Problem -> Reproduce verbatim the lines running from the one that contains "You are a GUI" through the end of the entries, both ends included. Leave the pictures out of your answer.

Data to process ->

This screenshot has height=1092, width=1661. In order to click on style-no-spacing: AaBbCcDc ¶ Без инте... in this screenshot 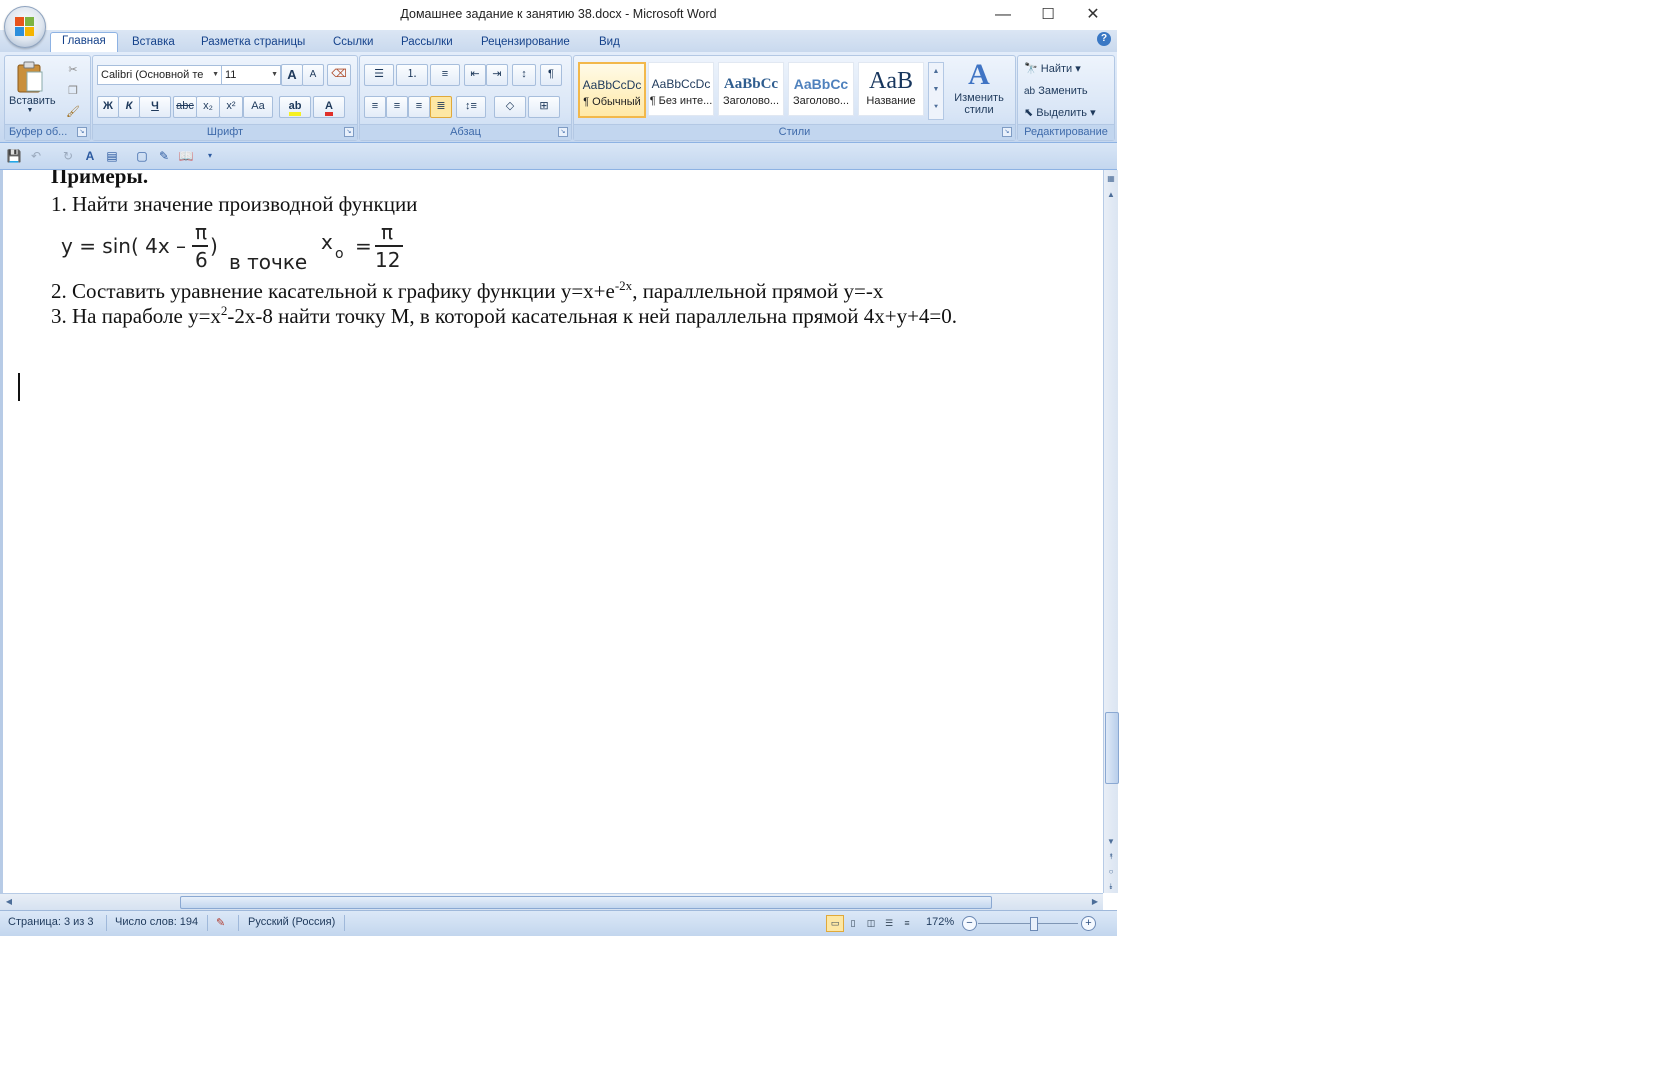, I will do `click(681, 89)`.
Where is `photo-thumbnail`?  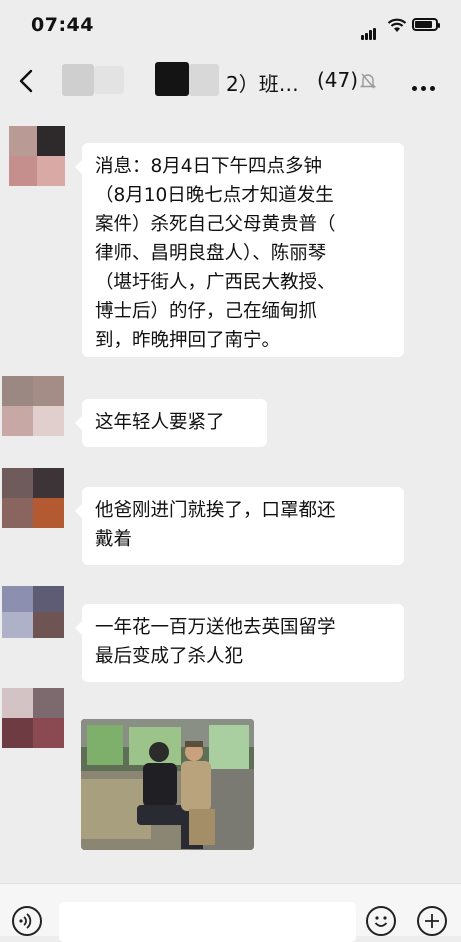
photo-thumbnail is located at coordinates (168, 784).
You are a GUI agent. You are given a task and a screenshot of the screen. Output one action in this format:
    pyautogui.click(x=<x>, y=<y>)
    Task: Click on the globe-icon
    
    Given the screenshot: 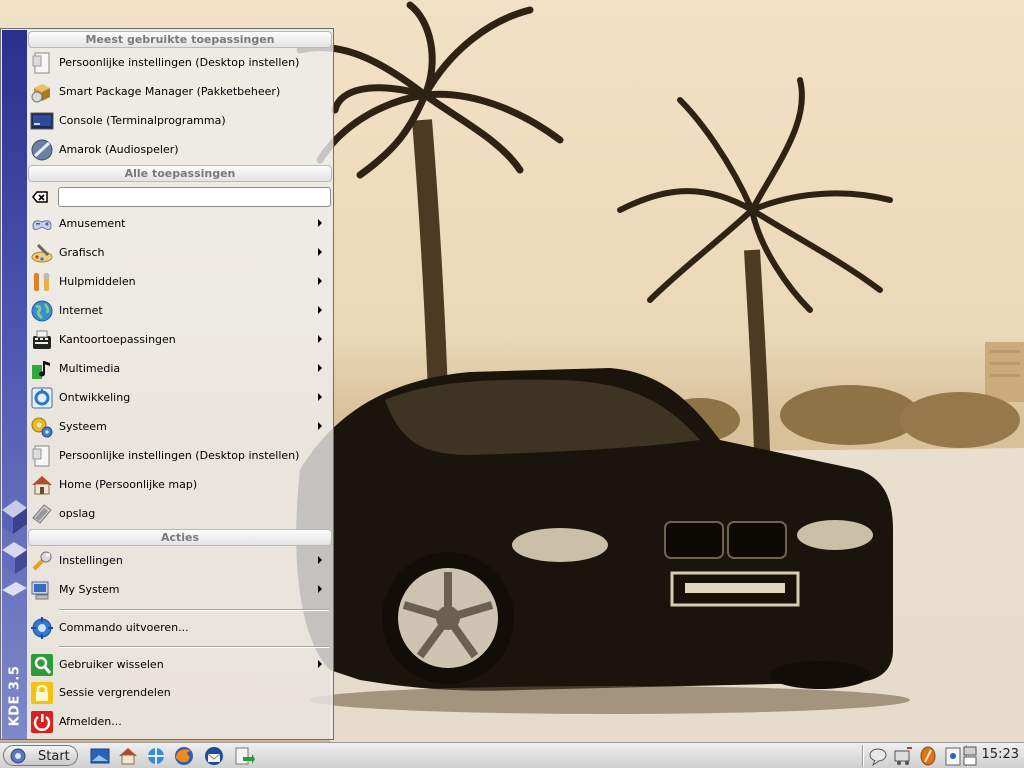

Exercise result ->
You are a GUI agent. You are given a task and a screenshot of the screen. Output one action in this format:
    pyautogui.click(x=<x>, y=<y>)
    Task: Click on the globe-icon
    
    Given the screenshot: 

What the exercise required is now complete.